HOW TO COMPLETE THIS TASK>
Locate every line in the records below that contains the word "action" and copy each of those lines.

TASK INPUTS>

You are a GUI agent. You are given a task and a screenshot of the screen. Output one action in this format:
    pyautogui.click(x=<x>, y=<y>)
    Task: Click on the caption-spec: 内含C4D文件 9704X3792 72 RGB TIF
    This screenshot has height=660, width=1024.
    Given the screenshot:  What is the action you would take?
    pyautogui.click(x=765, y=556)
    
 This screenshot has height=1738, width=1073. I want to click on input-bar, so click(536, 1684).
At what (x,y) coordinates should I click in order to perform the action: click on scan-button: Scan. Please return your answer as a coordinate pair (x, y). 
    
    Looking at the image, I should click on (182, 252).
...
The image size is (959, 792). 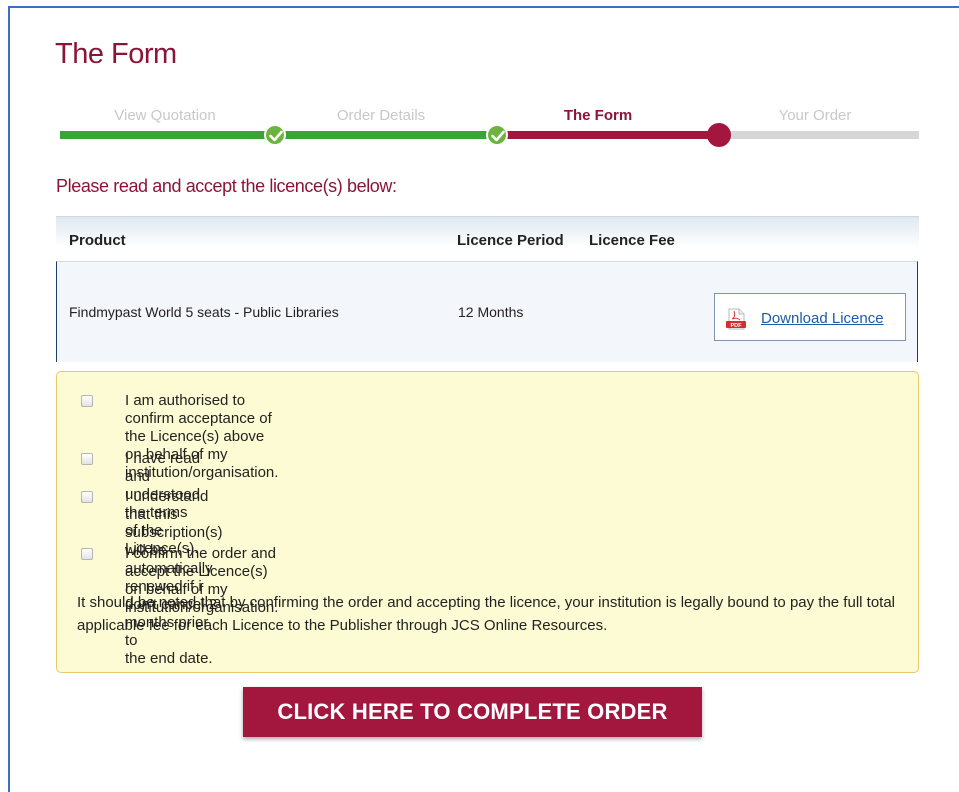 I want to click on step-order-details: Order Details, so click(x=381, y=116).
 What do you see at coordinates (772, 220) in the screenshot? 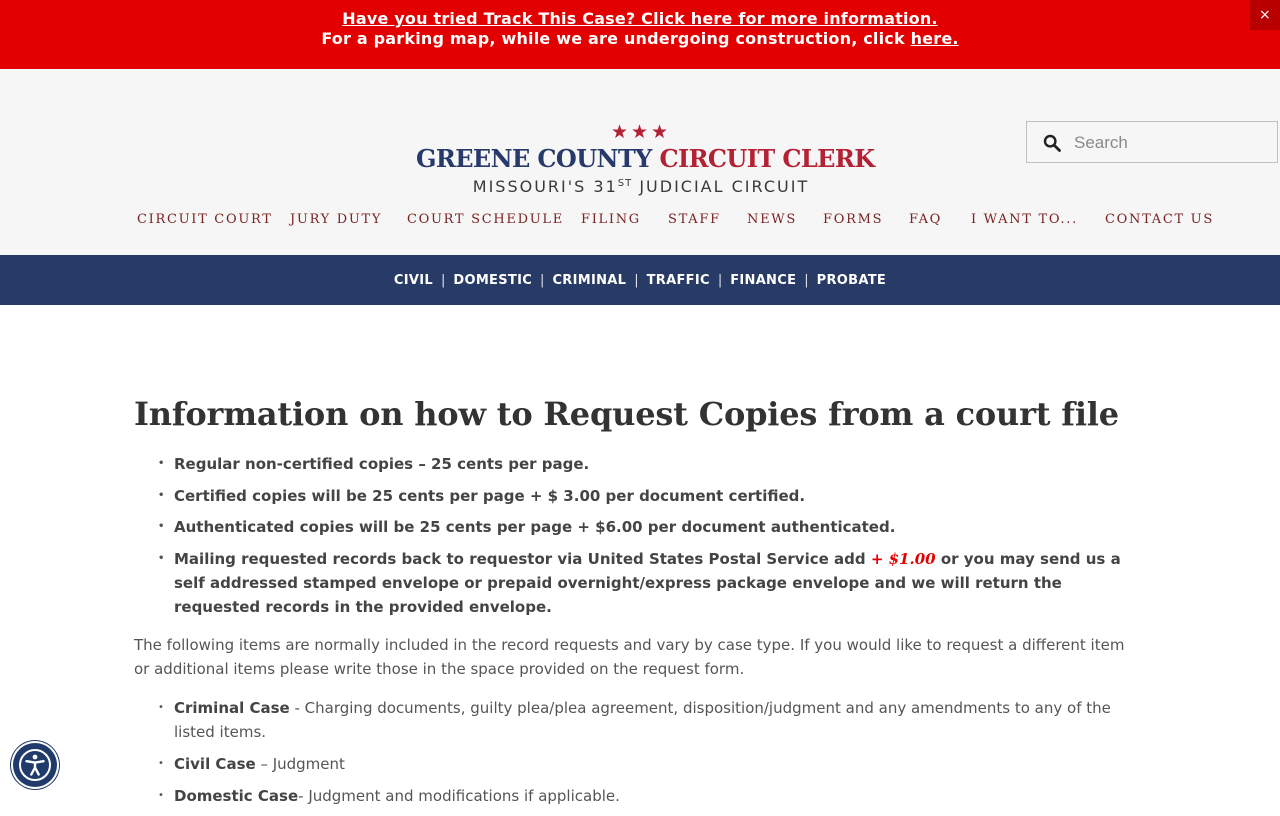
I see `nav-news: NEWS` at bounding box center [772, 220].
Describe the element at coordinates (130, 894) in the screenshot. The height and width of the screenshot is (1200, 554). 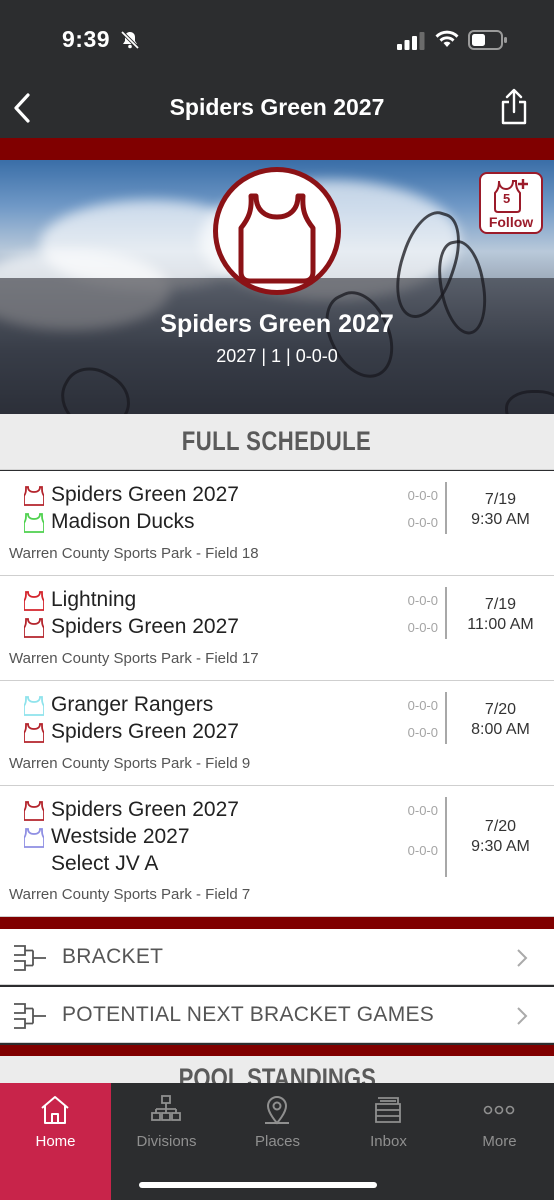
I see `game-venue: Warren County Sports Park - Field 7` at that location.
* * *
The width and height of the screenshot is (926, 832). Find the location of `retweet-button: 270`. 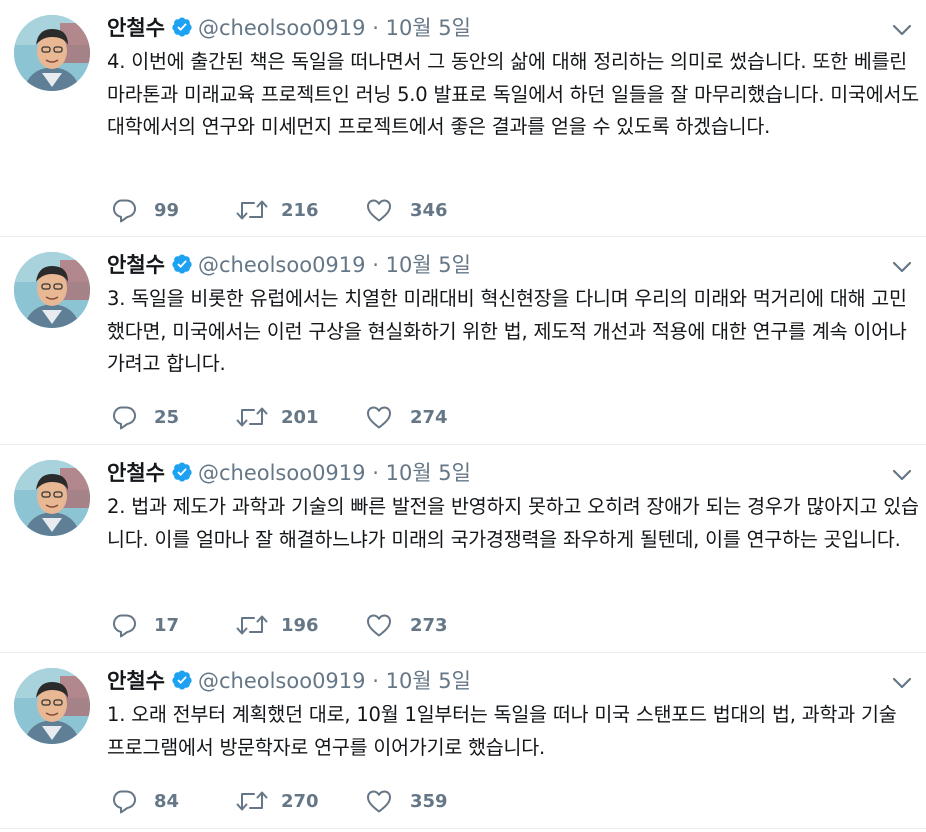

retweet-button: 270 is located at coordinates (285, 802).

REPLY TO THE EXERCISE>
You are a GUI agent. You are given a task and a screenshot of the screen. Output one action in this format:
    Given the screenshot:  What is the action you would take?
At what (x,y) coordinates should I click in order to perform the action: click on scan-button: Scan. Please return your answer as a coordinate pair (x, y). 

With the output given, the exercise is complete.